Direktur Utama PT Kereta Api Indonesia (Persero) Bobby Rasyidin mengatakan satu gerbong kereta rel listrik (KRL) dipadati sekitar 300 penumpang saat peak hour atau jam sibuk. (ilustrasi)
REPUBLIKA.CO.ID, JAKARTA -- Direktur Utama PT Kereta Api Indonesia (Persero) Bobby Rasyidin mengatakan satu gerbong kereta rel listrik (KRL) dipadati sekitar 300 penumpang saat peak hour atau jam sibuk.
“Perlu digarisbawahi, pada saat ini satu gerbong pada jam sibuk itu penumpangnya sekitar 300 orang,” ucap Bobby dalam Rapat Dengar Pendapat (RDP) bersama Komisi XI DPR RI di Kompleks Parlemen Senayan, Jakarta, Senin (9/2/2026).
Apabila dilihat dari ukuran gerbong dengan luas sekitar 60 meter persegi, lanjut Bobby, maka dalam setiap satu meter persegi dipadati sekitar lima orang. Ia menyampaikan kepadatan tersebut akan terus bertambah dan berpotensi meningkat hingga enam kali lipat pada 2030 apabila armada KRL tidak segera ditambah.
“Kepadatan penumpang pada KRL mengakibatkan penurunan tingkat kenyamanan penumpang dan peningkatan risiko terhadap keamanan penumpang,” ucap Bobby.
Lebih lanjut, ia menyebut sejumlah stasiun yang menjadi titik kepadatan penumpang, yakni Stasiun Bogor, Stasiun Depok, dan Stasiun Bekasi untuk stasiun di luar Jakarta. Sementara itu, untuk stasiun di Jakarta, terdapat empat stasiun yang dinilai sangat padat, yakni Stasiun Sudirman, Stasiun Manggarai, Stasiun Tanah Abang, dan Stasiun Sudirman Baru.

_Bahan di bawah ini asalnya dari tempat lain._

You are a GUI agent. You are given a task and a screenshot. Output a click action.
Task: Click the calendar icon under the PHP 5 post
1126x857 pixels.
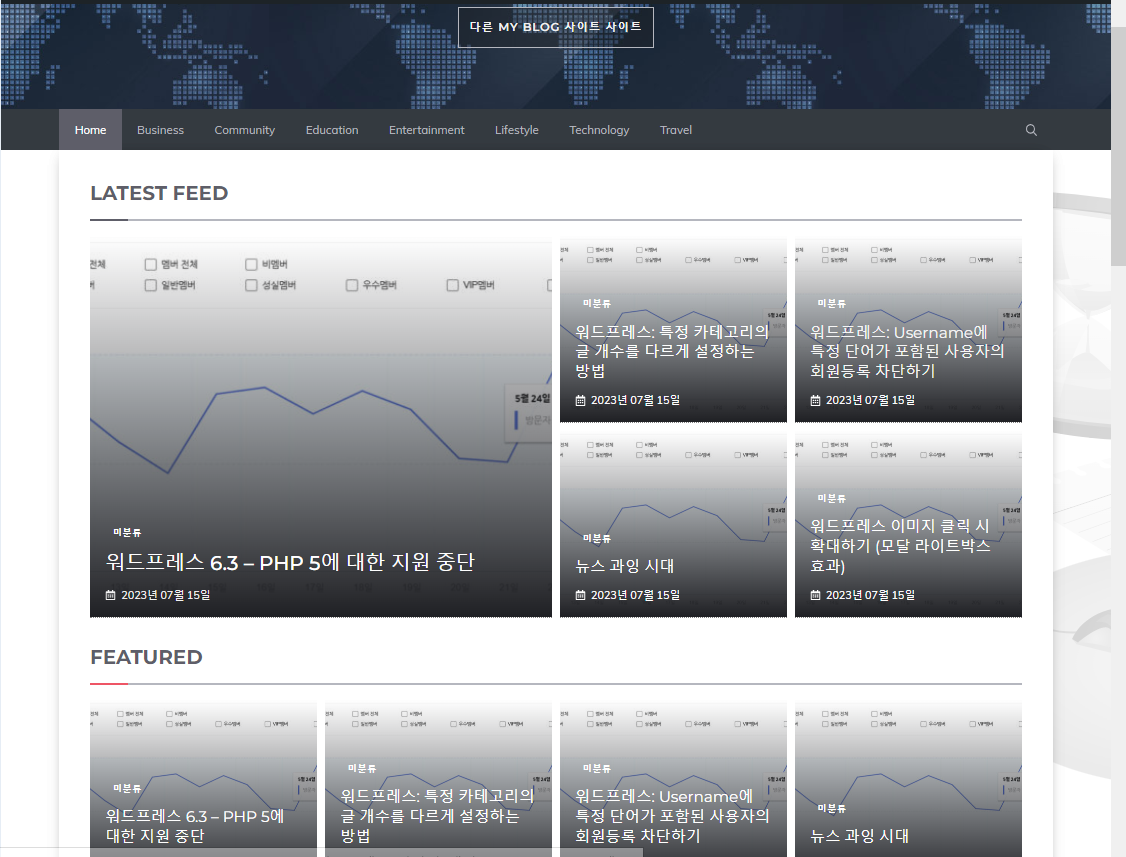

Dalam paparannya, Bobby mencontohkan kepadatan KRL yang dihadapi penumpang Green Line atau jalur Rangkasbitung. “Memang saat ini kereta yang ke sana (Rangkasbitung) itu headway-nya masih 10–15 menit. Belum bisa kami perpendek headway-nya karena memang ada permasalahan sistem kelistrikan, elektrifikasi, dan juga signaling,” katanya.
Untuk mengatasi permasalahan tersebut, Bobby menyampaikan pada 2026 KAI akan meningkatkan elektrifikasi dari 3.000 volt menjadi 4.000 volt. “Kami juga akan meningkatkan sistem signaling,” kata Bobby.